Quería decirle gracias un millón de veces, comprarle cien carros repletos de caramelos y cantarle “Maravilla de las maravillas” del Violinista en el tejado, pero entonces una pequeña voz de precaución apareció en mi consciencia. “Sabe, me siento un poco tonto, pero con la corrida para llegar a tiempo y con estas maravillosas entrevistas, nunca llegué a preguntar cuál es el producto que ustedes importan”.

El dueño de la empresa sonrió y me dijo con orgullo: “Alan, tenemos la mayor importadora de jamón de los Estados Unidos”.

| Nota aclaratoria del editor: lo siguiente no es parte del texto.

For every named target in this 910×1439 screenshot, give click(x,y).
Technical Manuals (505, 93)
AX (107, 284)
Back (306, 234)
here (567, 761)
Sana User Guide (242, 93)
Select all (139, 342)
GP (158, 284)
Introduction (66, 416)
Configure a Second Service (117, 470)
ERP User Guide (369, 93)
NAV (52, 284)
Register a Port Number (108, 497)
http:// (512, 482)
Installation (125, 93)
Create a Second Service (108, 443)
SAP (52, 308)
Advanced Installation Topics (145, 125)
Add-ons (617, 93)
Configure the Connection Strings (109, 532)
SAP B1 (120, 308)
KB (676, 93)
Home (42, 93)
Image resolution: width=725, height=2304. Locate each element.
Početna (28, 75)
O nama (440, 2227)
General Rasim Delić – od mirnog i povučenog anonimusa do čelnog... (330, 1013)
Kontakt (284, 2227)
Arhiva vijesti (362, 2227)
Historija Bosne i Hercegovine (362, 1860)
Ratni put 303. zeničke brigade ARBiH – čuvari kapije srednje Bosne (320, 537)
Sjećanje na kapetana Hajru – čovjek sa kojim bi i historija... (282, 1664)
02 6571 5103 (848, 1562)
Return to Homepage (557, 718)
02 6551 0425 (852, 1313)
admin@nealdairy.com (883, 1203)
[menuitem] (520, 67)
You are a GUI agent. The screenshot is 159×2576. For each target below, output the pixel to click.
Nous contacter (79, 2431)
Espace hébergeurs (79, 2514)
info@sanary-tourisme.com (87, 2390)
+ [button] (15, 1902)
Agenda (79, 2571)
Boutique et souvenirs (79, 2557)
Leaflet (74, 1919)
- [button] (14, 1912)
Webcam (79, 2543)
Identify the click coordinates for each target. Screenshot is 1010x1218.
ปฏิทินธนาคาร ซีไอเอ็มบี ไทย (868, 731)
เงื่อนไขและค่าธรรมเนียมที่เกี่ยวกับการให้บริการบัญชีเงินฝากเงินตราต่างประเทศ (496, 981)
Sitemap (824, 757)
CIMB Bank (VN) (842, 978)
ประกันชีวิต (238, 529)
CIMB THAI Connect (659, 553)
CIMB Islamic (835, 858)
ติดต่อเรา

En ese momento estalló mi burbuja. Observé la pared y vi los enormes y coloridos posters de diversos cortes de jamón con variadas verduras y otros adornos. Si existe un museo de jamón, estaba allí.

Pensé cuánto necesitaba el dinero. Realmente, realmente lo necesitaba. Y pensé cómo podría preguntarle a un Rabino si estaba permitido aceptar un trabajo como ese. Imaginé que sin duda había opiniones más permisivas de la ley judía que dirían que estaba permitido hacerlo. Yo no era el dueño, no tenía que comerlo ni alimentaría directamente a ningún judío con alimentos taref.

Pero durante esos breves segundos antes de responderle al dueño de la empresa, pensé que un día en el futuro podría recibir una llamada de un Sr. Feinberg en Omaha que me gritaría: “¿Dónde está mi jamón?”. Y pensé en el camino que estaba comenzando al estudiar sobre mi herencia judía y cuánto deseaba seguir creciendo en mi compromiso y en mi observancia.

Miré al dueño y con agradecimiento y cortesía rechacé su oferta.

Unos meses más tarde, además de haber fortalecido mis raíces judías seguí mis raíces periodísticas y conseguí un puesto como editor de una publicación comercial. ¡Un trabajo verdadero! Allí no podría trabajar en mis comedias, pero ahora estaría trabajando en cosas mucho más importantes.